In one obvious sense there is no mystery about history – we know the outcome. In his history plays Shakespeare sets about showing how history works. It’s not a smooth road and particularly in Richard III it mocks the moral compass of society. Director, Gregory Doran has set his Richard in what we might call a neo-Elizabethan age. Designs by Stephen Brimson Lewis have more than an echo of Plantagenet sumptuary law about them and his spare set, dominated by a bleak and at times blood-washed cenotaph, place the scene in a post-war era with the constant looming symbol of pointless waste.

This is an angry production; the whole world seems to be angry. Richard himself is angry at his physical condition, angry at the world and society that spurns him. Nevertheless he is a product of his age. Arthur Hughes’ Richard is an outsider, but the same chance of nature that has afflicted him with deformity also gives him a position in society whereby people must, reluctantly, give him the time of day. Never have the words ‘My gracious lord’ seemed so hollow, so out of place; this Richard is neither gracious nor lordly. Nonetheless his malignancy is borne of bitterness. His opening speech is his one opportunity to gain our sympathy and he plays the card well. To his list of his ills and grievances he might well have added ‘unloved’. So he’s going to cause a bit of mischief, but oh dear, it’s really not his fault at all. And yet so inured are we to the misdeeds and duplicity of power, so commonplace has it become at the beginning of the 21st century that we do indeed now find it comical, even when taken to its egregious extreme.

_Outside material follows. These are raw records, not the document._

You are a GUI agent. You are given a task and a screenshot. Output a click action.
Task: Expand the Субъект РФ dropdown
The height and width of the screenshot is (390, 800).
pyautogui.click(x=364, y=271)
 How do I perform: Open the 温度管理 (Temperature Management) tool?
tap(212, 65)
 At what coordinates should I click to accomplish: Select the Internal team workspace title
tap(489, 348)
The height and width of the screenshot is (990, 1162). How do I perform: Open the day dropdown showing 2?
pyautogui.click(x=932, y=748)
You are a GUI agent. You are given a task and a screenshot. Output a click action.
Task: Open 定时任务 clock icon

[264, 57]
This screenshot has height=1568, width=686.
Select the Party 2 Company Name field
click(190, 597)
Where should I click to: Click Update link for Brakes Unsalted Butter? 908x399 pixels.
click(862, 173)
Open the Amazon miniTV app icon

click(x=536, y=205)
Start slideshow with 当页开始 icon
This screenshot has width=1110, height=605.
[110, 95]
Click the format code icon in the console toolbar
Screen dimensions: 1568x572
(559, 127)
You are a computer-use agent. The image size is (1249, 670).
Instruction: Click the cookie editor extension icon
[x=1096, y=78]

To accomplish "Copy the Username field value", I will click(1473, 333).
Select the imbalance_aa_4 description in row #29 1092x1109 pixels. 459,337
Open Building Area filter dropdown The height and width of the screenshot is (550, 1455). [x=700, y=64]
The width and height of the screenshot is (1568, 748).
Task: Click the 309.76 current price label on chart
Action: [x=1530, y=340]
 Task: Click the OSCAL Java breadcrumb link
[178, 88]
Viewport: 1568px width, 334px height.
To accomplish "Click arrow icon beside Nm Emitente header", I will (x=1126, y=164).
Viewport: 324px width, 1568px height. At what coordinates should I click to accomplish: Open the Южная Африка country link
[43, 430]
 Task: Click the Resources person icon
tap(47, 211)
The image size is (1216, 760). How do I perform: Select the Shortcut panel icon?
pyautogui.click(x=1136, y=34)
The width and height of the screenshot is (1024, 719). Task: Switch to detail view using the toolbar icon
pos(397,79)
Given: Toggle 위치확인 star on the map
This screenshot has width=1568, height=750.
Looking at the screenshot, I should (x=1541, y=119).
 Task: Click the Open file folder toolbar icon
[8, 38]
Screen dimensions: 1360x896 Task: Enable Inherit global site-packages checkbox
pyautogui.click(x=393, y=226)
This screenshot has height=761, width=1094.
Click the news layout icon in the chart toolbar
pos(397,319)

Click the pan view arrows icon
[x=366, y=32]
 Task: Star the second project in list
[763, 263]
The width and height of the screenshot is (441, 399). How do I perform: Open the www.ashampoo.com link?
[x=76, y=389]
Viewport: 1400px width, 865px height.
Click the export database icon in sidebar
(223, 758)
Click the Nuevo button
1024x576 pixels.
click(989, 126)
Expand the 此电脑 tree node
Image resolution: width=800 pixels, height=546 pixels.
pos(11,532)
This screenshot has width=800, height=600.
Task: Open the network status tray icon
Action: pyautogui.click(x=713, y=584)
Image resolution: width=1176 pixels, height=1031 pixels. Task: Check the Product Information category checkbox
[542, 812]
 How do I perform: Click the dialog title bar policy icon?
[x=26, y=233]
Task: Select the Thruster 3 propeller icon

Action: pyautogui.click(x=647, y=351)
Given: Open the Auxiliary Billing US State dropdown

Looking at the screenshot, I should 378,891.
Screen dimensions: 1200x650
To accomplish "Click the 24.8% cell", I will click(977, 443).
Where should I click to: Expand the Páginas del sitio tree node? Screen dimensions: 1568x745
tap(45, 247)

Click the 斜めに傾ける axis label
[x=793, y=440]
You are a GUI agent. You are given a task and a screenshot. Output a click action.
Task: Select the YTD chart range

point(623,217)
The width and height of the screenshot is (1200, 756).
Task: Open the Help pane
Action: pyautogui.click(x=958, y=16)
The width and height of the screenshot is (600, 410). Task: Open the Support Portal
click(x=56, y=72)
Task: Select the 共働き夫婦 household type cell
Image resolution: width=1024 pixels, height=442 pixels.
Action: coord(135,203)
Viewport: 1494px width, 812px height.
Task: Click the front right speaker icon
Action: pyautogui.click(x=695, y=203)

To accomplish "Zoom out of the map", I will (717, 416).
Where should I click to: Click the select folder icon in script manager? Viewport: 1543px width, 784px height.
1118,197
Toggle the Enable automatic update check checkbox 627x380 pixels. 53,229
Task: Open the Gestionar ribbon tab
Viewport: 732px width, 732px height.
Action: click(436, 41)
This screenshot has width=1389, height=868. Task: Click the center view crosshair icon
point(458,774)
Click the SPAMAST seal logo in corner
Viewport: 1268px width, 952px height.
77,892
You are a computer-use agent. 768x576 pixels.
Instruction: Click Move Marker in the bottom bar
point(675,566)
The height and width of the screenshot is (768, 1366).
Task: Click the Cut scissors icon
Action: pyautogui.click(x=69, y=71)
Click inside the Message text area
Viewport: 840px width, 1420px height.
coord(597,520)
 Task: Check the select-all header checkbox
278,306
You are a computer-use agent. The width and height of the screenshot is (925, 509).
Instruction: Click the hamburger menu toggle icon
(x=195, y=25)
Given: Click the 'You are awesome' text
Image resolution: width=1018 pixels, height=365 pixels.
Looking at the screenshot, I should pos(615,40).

Lady Margaret (Minnie Gale) is bottled, raw, incandescent anger. Her bitter jeremiads against Richard and the house of York are delivered as physical convulsions of hate, gobbets of bile ejected from an age-deformed body.

Mr Hughes has found his feet as an actor come his accession to the throne, he is more comfortable in his own skin having achieved his ambition, but now the unravelling begins. We might recall the words of Epicurus, ‘Nothing is enough for the man to whom enough is too little’, as, strutting and petulant he succumbs to paranoia. He is like a man who has won the lottery and proceeds to murder, unnecessarily, anyone who might want a piece of the action. Finally, devoid of all pretence of decorum he scuttles about the stage like an increasingly desperate performer trying to keep the plates from tumbling from their precarious and increasingly eccentric gyrations. From this point it can only end badly.

Mr Doran’s post war world of luxury and excess with which he opens the play seem to invite a reckoning. The attempt to manipulate emotions prior to the forthcoming showdown using video messages place us in the contemporary world of mass manipulation and its inherent dangers.

We may no longer have monarchs wielding power, but the message of this production is oh so relevant.